International weightlifting champion Katrina Robertson wants Central Highlands athletes to realise their sporting dreams just as she has.
International weightlifting champion Katrina Robertson wants Central Highlands athletes to realise their sporting dreams just as she has.

Clermont champion raises bar

FROM Clermont schoolgirl to world weightlifting champion, Katrina Robertson has done it all. But she hasn’t stopped there and has sent out the call to fellow would-be champions that it doesn’t matter where you live, dream it and you will succeed.

The trained psychologist, who now spends most of her time based in Mackay, still makes regular trips back to the region of her youth to catch up with old friends, including her former gym trainer Ken Ware in Emerald.

Katrina said powerlifting ran in her blood and the champion took time out from her usual schedule to assist a bunch of promising local athletes achieve their own personal goals at Emerald’s Generations Gym.

Katrina said while she was very proud of her record-breaking achievements, some which still stood, she was sympathetic to training hardships facing those now under her guidance.

“I actually still hold one world record – a 263.5kg dead-lift,” Katrina said. “So when you manage to get yourself to picking three fridges up at the same time, you kind of get an idea of what things people will need to get through their hurdles.

“But we have a great time, we have a lot fun at training.

“I’m always saying to them ‘don’t leave anything at the gym, when you’re 90 (years of age) and sitting on your rocking chair you want to be one to talk about the things you did do rather than the things you wish had done’.”

The champion powerlifter put her own advice into practise in her first competition in Townsville, setting a benchmark far beyond even her own expectations could have imagined.

“I went up there (Townsville) as a novice but I didn’t have a belt or any of the gear – I mean before this I had never even heard of powerlifting,” Katrina said.

“I was just about to lift my second dead-lift and the referee stopped the competition and said ‘do you realise you are only two and a half kilos off an Australian record?’.

“So we put an extra five kilos on it just to make sure of it and got an Australian record on my first go.

“I just thought - yeah right mate, you’re just being nice to me because it was my first competition – I didn’t know what all the fuss was about.”

The modest professional has since gone on to travel the world with weightlifting, setting numerous other national and international records but downplayed her remarkable feats as nothing more than what any athlete with the right mindset could achieve.

“I always put it down to that we breed them strong out here,” Katrina said.

“I’m just a kid from Clermont who went off and did a whole heap of other things.

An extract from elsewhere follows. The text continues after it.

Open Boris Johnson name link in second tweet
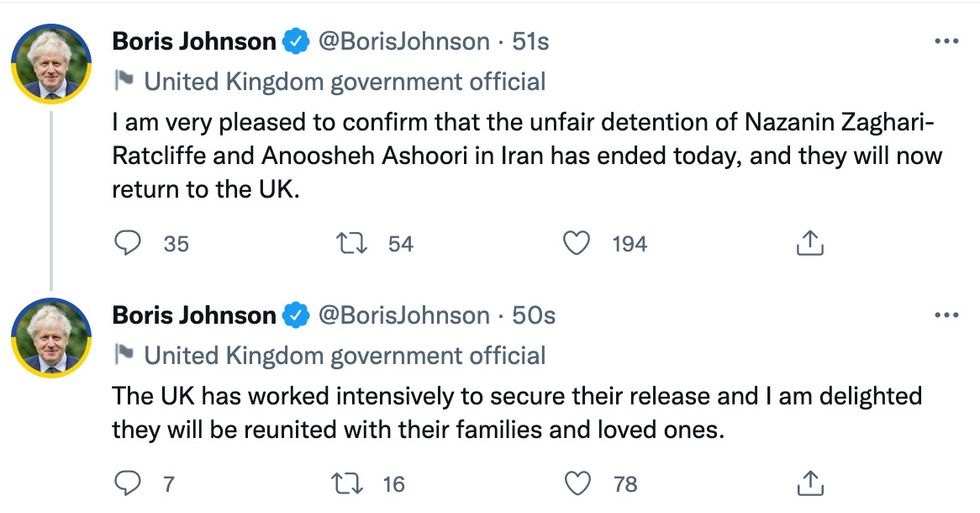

That’s what’s important, making sure that we do push the boundaries regardless of whether we live in the city or the country.

“We seem to have that idea that because we live in the country we don’t have the capacity to go and do things and of course we can.”

Returning to her usual employment in Mackay was going to be a tough undertaking, Katrina said, with a lot of positives to take away from her Emerald stay.

“It’s going to be hard to leave because I’ve had such a great time,” she said.

“It really is lovely to be around people who want to challenge themselves, I love it. It’s a great place to be.”